> _INSTRUCCIONES DE LA TAREA_:
Prosiga la columna sobre la política catalana y los reproches a Carod-Rovira a partir de su última oración.

> _FRAGMENTO DEL DOCUMENTO_:
──────────────────────────────

Mientras el Honorable president prepara las maletas para desalojar el Palau de San Jordi, sus correligionarios se dedican con diligencia digna de mejores causas a blindar a sus cargos no electos (la nómina es la nómina). Son cosas que suceden. De la misma manera y por el mismo precio resucitan un tema principal de la literatura, el del traidor y el héroe, tan amado por Borges.

Los héroes, de momento, no sabemos muy bien dónde están (se supone que abandonando los mullidos despachos que ocuparon durante un par de décadas de lucha con cuartel contra los enemigos de la patria y de la Moreneta). Los traidores, en cambio, sabemos dónde están y quiénes son: están acantonados en las bases de ERC y dirigidos por un señor bajito (algo más alto que don Jordi Pujol) llamado Josep Lluís Carod-Rovira. Ese es el nombre del traidor en cuestión y esa la filiación del villano innombrable, ya que de ahora en adelante el nombre del traidor no será pronunciado (esa es la pena para tan gran delito: el silencio perenne).

Las ejecutivas de Convergència y de Unió, más unidas que nunca, han lanzado sus dardos o venablos contra Esquerra Republicana por "traicionar y dividir al nacionalismo y entregar la Generalitat a un partido españolista como el PSOE". El traidor, que el miércoles pasado visitó Bilbao, no se arredra y anuncia que estaría dispuesto a apoyar y participar en un eventual Gobierno socialista en Madrid, siempre que el candidato socialista en cuestión diseñara un proyecto de Estado en el que "se sientan cómodas todas las nacionalidades". Tras las lunas tintadas de sus coches todavía oficiales, los mismos dirigentes catalanes que se han hartado de comer en Lhardy convidados por la derecha hispánica desde el preposfranquismo hasta anteayer, acusan de traidor y de felón al secretario general de ERC. Son cosas que suceden.

──────────────────────────────

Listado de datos
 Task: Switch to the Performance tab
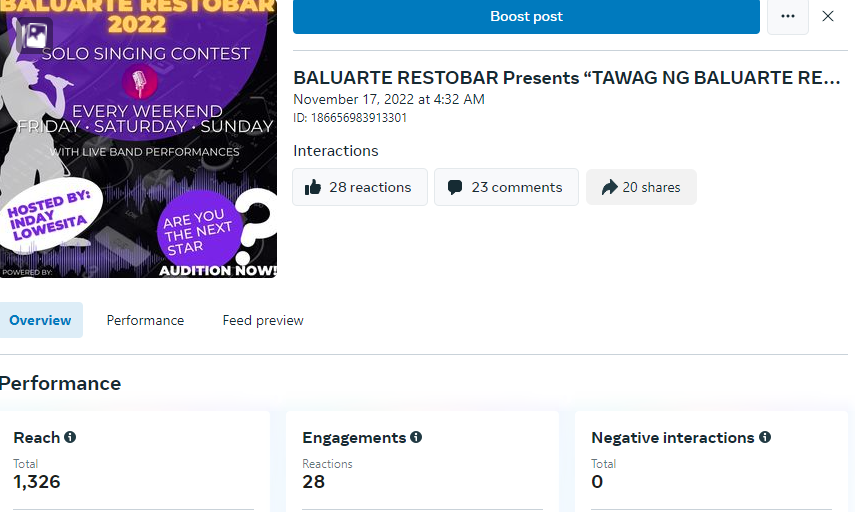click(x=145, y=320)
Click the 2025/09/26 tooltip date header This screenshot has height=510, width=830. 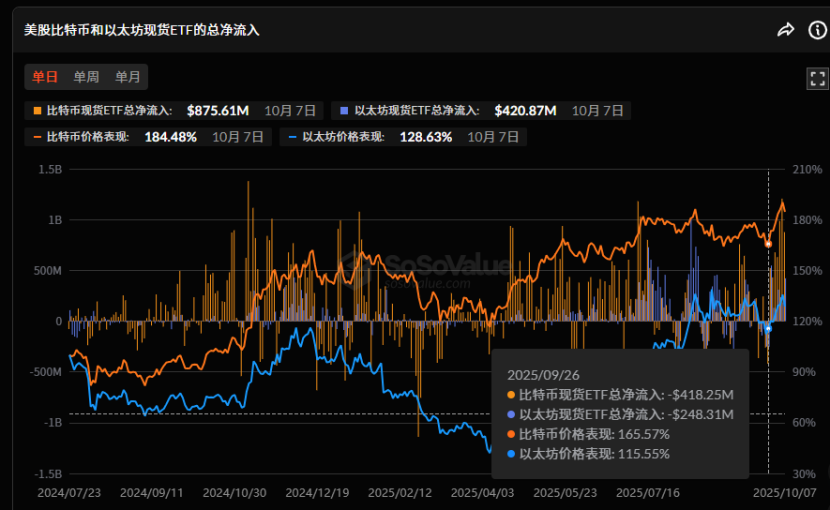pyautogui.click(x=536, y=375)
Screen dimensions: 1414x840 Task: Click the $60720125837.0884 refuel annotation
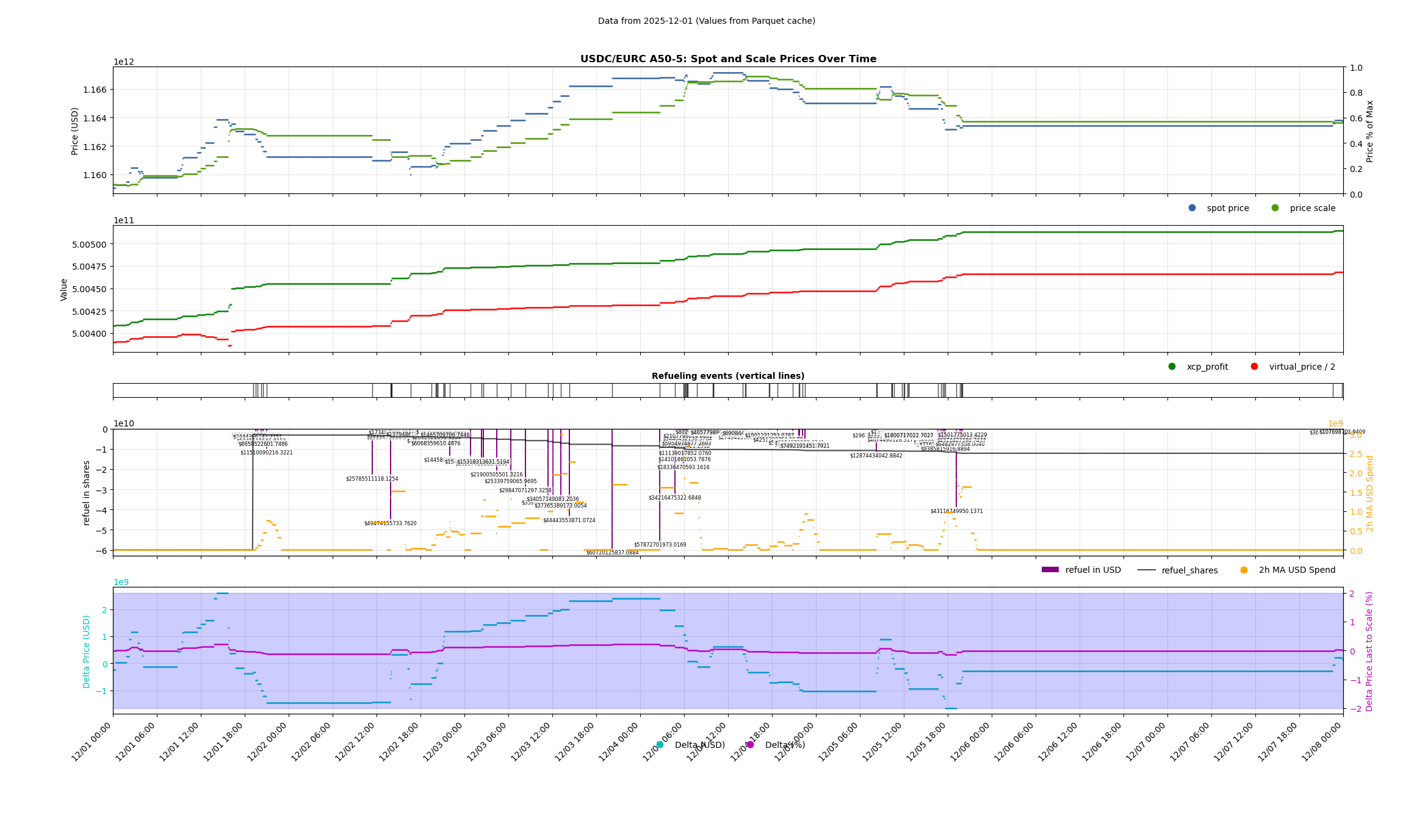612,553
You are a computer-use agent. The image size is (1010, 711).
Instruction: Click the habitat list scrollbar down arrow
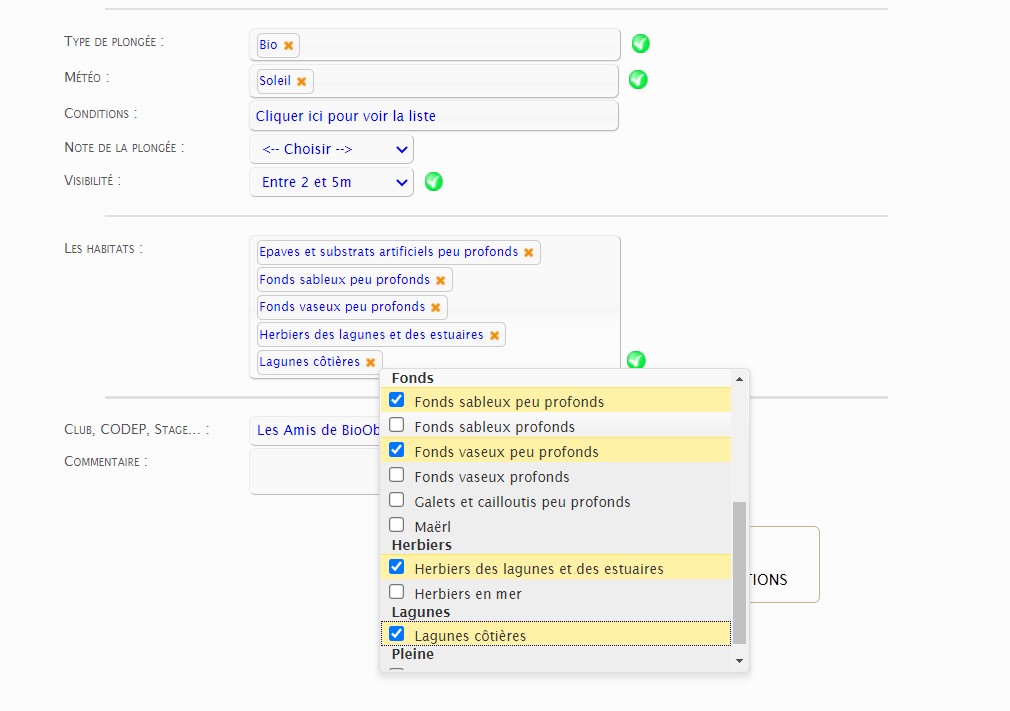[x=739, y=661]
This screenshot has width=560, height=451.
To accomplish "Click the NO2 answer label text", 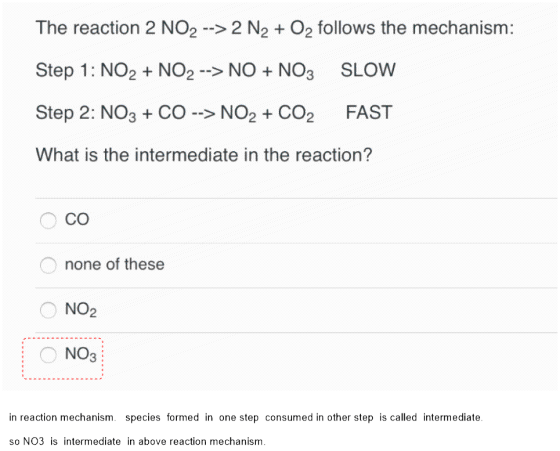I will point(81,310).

──────────────────────────────

> _RESPUESTA REDACTADA_:
Uno creció escuchando los gritos ostentóreos del franquismo imposible y nostálgico (y por ello agresivo) que acusaban de tración a la patria a todo aquel, militar o civil, que no temblase de emoción al oír el Cara al sol (hecho por vascos) o el himno nacional. Todos eran traidores a la patria, desde el Rey para abajo, aunque había un traidor que era el traidor, su traidor predilecto, que no era otro que nuestro paisano el conde de Motrico. José María de Areilza, a quien tanto aprecié y respeté después de conocerlo, fue durante años el epítome del perfecto traidor, la reencarnación del conde don Julián que por entonces sólo Juan Goytisolo reivindicaba. El vasco más civil y más civilizado que a uno le ha sido dado conocer (Areilza) era la encarnación del peor de los pecados: la traición a la patria. La misma acusación que la izquierda abertzale lleva años lanzando contra el nacionalismo democrático de loden y franela que ahora se ha echado al monte con paragüas, sebagos y carteras de Loewe frente a la estatua de Sabino Arana. Incluso Arnaldo Otegi se ha cansado de acusar de traición a los jeltzales. El insulto no cuela. En Euskadi la patria vuelve a ser lo primero. Los desleales de antaño han vuelto a sus raíces primigenias mientras en Cataluña unos cuantos traidores ensayan el futuro.